The Hippo signaling pathway is a developmentally conserved pathway involved in organ size control, cellular proliferation and differentiation. Multiple lines of evidence suggest that deregulation of Hippo signaling plays a role in pancreatic cancer, include frequent overexpression of hYAP, the nuclear effector of mammalian Hippo signaling, in pancreatic cancer tissues and cell lines, and less commonly, somatic mutations of hFAT1 and hFAT4, human orthologs of a Drosophila cadherin gene involved in Hippo repression and growth suppression. Ectopic hYAP expression in non-tumorigenic human pancreatic epithelial cells transforms these cells, while knockdown of endogenous hYAP by RNA interference in pancreatic cancer lines inhibits in vivo growth in athymic mice. The transcriptional targets of hYAP in human cells include genes associated with invasion, metastases, and tumor angiogenesis, as well as a limited cache of cancer-associated microRNAs (miRNAs). This proposal will provide functional annotation vis-a-vis the Hippo pathway in pancreatic cancer initiation and maintenance, using a variety of preclinical models. Specifically, in Aim 1, a role for Hippo pathway in pancreatic progenitor cell expansion will be studied using transgenic zebrafish with ectopic hYAP expression in the exocrine pancreas. The zebrafish studies will also elucidate whether common oncogenic and represser mutations found in human pancreatic cancer demonstrate genetic cooperation with hYAP in inducing pancreatic neoplasia.

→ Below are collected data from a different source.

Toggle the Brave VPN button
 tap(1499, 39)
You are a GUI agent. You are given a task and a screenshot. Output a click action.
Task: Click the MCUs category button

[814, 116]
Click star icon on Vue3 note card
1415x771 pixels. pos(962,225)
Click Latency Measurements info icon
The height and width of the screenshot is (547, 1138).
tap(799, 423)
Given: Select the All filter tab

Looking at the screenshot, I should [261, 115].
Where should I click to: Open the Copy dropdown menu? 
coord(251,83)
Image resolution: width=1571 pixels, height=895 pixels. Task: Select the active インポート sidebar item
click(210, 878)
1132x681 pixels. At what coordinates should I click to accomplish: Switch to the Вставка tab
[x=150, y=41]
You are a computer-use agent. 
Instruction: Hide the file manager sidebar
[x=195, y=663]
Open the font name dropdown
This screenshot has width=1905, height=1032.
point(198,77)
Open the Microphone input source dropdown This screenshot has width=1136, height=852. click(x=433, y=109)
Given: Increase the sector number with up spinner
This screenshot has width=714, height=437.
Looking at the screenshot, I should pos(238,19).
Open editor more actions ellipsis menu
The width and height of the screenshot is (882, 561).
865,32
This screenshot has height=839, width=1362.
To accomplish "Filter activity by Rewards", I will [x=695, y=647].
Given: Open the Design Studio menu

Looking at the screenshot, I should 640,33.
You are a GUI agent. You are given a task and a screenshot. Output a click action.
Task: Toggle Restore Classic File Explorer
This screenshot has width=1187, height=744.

In Aim 2, modulation of Hippo signaling will be studied in mammalian systems. Specifically, Yap will be conditionally ablated in a compound transgenic mouse model of pancreatic neoplasia and the effects on natural history of the disease and immunophenotype of resulting pancreatic lesions studied. Further, a panel of isogenic human pancreatic cancer lines will be generated by engineering missense mutations of hFAT1 and hFAT4 at their endogenous loci, in order to study the biochemical mechanisms associating the membrane bound FAT protocadherins to intracellular events in the Hippo pathway. Lastly, in Aim 3, hYAP-regulated miRNAs will be analyzed for their ability to recapitulate or rescue the phenotype of aberrant Hippo signaling in pancreatic cancer.
Pancreatic cancer is a lethal disease and the understanding of altered signaling pathways will provide avenues for therapy and early diagnosis. We will study the role of Hippo signaling, which has been implicated throughout evolution in growth and size control, with regards to its role in pancreatic cancer.